From e63c14572a34efa4639e038a3c50e930f710d06c Mon Sep 17 00:00:00 2001
From: Hayato Kuroda <kuroda.hayato@fujitsu.com>
Date: Wed, 17 Apr 2024 06:18:23 +0000
Subject: [PATCH v18 2/3] Alter slot option two_phase only when altering "true"
 to "false"

Since the two_phase option is controlled by both the publisher (as a slot option)
and the subscriber (as a subscription option), the slot option must also be
modified.

Regarding the false->true case, the backend process alters the subtwophase to
LOGICALREP_TWOPHASE_STATE_PENDING once. After the subscription is enabled, a new
logical replication worker requests to change the two_phase option of its slot
from pending to true after the initial data synchronization is done. The code
path is the same as the case in which two_phase is initially set to true, so
there is no need to do something remarkable.

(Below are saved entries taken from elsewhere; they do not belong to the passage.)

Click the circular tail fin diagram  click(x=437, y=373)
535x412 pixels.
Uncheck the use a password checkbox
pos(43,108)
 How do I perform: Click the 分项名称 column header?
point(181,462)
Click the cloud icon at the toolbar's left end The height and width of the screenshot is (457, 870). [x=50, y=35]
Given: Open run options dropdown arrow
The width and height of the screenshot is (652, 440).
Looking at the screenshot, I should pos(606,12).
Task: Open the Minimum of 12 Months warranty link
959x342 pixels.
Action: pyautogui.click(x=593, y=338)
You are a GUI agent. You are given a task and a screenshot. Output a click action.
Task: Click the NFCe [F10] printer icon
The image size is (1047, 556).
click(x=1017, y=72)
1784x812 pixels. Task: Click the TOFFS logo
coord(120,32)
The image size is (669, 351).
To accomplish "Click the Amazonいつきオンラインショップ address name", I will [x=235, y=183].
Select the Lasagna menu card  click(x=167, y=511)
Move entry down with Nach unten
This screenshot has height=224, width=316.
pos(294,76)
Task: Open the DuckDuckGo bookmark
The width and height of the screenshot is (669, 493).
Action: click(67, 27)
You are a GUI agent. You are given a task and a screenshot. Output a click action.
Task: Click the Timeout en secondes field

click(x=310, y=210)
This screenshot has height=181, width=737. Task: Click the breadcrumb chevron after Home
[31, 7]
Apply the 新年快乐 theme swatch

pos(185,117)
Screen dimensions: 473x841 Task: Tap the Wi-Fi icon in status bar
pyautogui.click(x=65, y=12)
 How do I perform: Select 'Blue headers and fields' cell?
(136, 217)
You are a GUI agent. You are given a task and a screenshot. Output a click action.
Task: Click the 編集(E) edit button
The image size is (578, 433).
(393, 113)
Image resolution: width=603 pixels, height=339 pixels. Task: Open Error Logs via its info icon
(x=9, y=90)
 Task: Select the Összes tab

However, for the true->false case,
the backend must connect to the publisher and expressly change the parameter
because the apply worker does not alter the option to false. Because this
operation cannot be rolled back, altering the two_phase parameter from "true"
to "false" within a transaction is prohibited.
---
 doc/src/sgml/ref/alter_subscription.sgml      |  2 +-
 src/backend/commands/subscriptioncmds.c       | 80 ++++++++++++++-----
 .../libpqwalreceiver/libpqwalreceiver.c       | 23 ++++--
 src/include/replication/walreceiver.h         |  5 +-
 src/test/subscription/t/021_twophase.pl       | 41 ++++++----
 5 files changed, 105 insertions(+), 46 deletions(-)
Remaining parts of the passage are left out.